The Florida legislature passed a transgender bathroom ban on Wednesday that would criminalize trans people for using the restroom or changing room of their choice.

This ban applies to all government-owned buildings, which may include airports, convention centers, parks, beaches, and stadiums, in addition to state and local government buildings, schools, colleges, and detention centers. Trans people who use a bathroom or changing facility that doesn’t align with the sex they were assigned at birth and who refuse to leave the facility when asked may be fined $10,000 and be imprisoned for up to 60 days.

“This bill criminalizes transgender people for using the restroom that aligns with how they live their lives every day,” said Jon Harris Maurer, Equality Florida Public Policy Director, in a statement. “This bill opens the door to abuse, mistreatment, and dehumanization. Our state government should be focused on solving pressing issues, not terrorizing people who are simply trying to use the restroom and exist in public.”

The bill includes exemptions for people who enter a bathroom that does not align with the sex they were assigned at birth if they are chaperoning a child or accompanying an elderly or disabled person, as well as for police and medical personnel who are responding to an emergency.

“Denying transgender people the ability to access the bathroom consistent with their gender identity is part of a pernicious, degrading, and systematic attempt to dehumanize one of our most marginalized communities,” Sarah Warbelow, the Human Rights Campaign Legal Director, said in a statement.

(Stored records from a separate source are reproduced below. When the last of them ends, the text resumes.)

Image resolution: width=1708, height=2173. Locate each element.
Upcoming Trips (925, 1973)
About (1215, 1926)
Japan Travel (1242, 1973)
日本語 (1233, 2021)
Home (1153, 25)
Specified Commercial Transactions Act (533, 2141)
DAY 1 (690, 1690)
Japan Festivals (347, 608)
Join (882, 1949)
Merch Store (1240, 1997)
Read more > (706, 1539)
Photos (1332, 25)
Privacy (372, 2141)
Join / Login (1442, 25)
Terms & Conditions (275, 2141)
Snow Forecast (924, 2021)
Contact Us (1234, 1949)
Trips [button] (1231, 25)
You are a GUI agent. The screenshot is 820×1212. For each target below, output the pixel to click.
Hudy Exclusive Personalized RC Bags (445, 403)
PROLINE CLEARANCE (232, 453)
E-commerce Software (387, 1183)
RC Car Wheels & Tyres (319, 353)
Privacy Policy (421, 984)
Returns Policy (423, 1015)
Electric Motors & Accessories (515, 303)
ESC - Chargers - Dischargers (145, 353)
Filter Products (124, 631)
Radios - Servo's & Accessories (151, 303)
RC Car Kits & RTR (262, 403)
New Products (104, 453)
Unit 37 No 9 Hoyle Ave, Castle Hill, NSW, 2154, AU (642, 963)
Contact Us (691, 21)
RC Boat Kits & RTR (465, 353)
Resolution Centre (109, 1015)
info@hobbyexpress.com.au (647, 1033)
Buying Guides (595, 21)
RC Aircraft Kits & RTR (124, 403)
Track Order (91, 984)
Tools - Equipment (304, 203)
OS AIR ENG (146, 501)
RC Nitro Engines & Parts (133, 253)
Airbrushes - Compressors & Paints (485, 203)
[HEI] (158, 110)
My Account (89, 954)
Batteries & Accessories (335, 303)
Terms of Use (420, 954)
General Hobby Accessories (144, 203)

In 2016, North Carolina passed a trans bathroom ban that led to nationwide backlash and a staggering economic toll, with The Associated Press calculating that it would cost the state more than 3.7 billion in lost revenue over 12 years. The consequences of the bathroom ban led the state to partially repeal the legislation. Trans advocates are currently calling on corporations, athletes and musicians to similarly boycott Florida if the ban is signed into law.

The bathroom ban is just the latest anti-LGBTQ bill passed by the Florida legislature. The state’s legislative attacks on LGBTQ people this session have prompted civil rights organizations to issue travel advisories to the state. Just in the past few months, the legislature passed a gender-affirming health care ban after Florida’s medical board enacted rules that banned access to health care for trans kids, DeSantis’s notorious “Don’t Say Gay” law was expanded to high school classes, and lawmakers passed a drag ban, leading to the preemptive cancelation of pride parades.

Some transgender people have responded to Florida’s bathroom ban by canceling trips to the state to visit family or vacation.

“I suspect that [the intent of the bathroom ban is] to make me feel like I cannot travel to or through the state,” said trans journalist Erin Reed. “That was certainly the case whenever Christina Pushaw, who works under Governor Ron DeSantis, posted the ‘wave’ emoji in response to a news article about many LGBTQ+ families leaving Florida. They know that these laws shrink the spaces in which LGBTQ+ people are allowed to exist freely, and they revel in it.”

Legislative attacks on LGBTQ people in the state have forced many transgender people who call Florida home to flee.

“It makes me so sad to think of a state where all the trans people have left, like, there’s a mass migration because people don’t feel safe here anymore,” Jennifer Evans, a clinical psychologist at the University of Florida’s Youth Gender Program, told WUSF Public Media.